On the morning of 6 October 1973, at 03:50 a.m on the fast day of Yom Kippur, the holiest day of the Jewish year, the ringing of the telephone woke Israel’s prime minister, Golda Meir, after sleep had eluded her for most of the night. The caller was her military secretary, Israel Lior, who told her about an urgent message from Zvi Zamir, the head of the Mossad, who had gone to London to meet with a highly placed source (we now know that this was Ashraf Marwan). Zamir reported that Egypt and Syria were planning to launch a combined attack on Israel. A few hours later a telegram reached the Prime Minister’s bureau with the full report from Zamir. It opened with the chilling sentence: “The Egyptian army and the Syrian army are about to launch an attack on Israel on Saturday 6.10.73 in the early evening.” Highly detailed information followed about the war plans of the two armies. This telegram upset all the accepted intelligence estimates from “low probability” of war to near certainty. As a result the IDF began to call up the reserves and to make feverish preparations for an enemy attack.
This was the beginning of one of the most important dramas in Israel’s history, the Yom Kippur War. At the height of the fighting, Prime Minister Meir declared “I say this with full awareness of its significance – we never faced so grave a danger in 1948″, in the war for the establishment of the state. Up to this day the war remains a national trauma, which is almost unparalleled in Israeli history.

■ **Data shown**:
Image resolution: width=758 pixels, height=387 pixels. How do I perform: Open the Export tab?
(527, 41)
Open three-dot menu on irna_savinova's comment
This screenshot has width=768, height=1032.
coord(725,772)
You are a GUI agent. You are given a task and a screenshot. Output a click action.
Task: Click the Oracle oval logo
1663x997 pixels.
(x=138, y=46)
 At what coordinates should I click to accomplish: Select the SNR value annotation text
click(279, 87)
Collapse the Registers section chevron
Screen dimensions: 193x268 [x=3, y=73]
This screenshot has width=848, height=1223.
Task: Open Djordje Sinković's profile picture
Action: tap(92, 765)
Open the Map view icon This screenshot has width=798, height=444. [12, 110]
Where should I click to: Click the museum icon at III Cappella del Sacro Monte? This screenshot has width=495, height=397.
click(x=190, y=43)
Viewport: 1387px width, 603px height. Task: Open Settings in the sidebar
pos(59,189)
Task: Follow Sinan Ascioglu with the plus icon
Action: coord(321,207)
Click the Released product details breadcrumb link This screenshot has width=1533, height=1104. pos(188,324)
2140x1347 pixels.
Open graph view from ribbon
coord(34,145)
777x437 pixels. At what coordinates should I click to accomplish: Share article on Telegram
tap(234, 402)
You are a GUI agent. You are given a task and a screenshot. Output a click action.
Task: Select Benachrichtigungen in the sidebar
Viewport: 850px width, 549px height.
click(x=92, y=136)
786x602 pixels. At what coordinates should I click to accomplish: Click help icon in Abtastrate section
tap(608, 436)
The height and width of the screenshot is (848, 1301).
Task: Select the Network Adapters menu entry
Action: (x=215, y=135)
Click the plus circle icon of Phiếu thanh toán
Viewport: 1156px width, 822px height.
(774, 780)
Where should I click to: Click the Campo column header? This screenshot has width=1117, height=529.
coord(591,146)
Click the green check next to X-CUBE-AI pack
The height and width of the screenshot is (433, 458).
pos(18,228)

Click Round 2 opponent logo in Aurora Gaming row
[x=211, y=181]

■ **What is expected**: For each statement below, decide whether it agrees with the text on the Yom Kippur War, answering yes or no and quoting the deciding words: (a) The telephone call that woke Golda Meir came directly from the head of the Mossad. (b) Zamir's telegram said the attack would come in the early evening. (c) After the telegram, war was still rated as unlikely.

■ **Exercise solution**:
(a) No: "The caller was her military secretary, Israel Lior"
(b) Yes: "on Saturday 6.10.73 in the early evening."
(c) No: "This telegram upset all the accepted intelligence estimates from “low probability” of war to near certainty"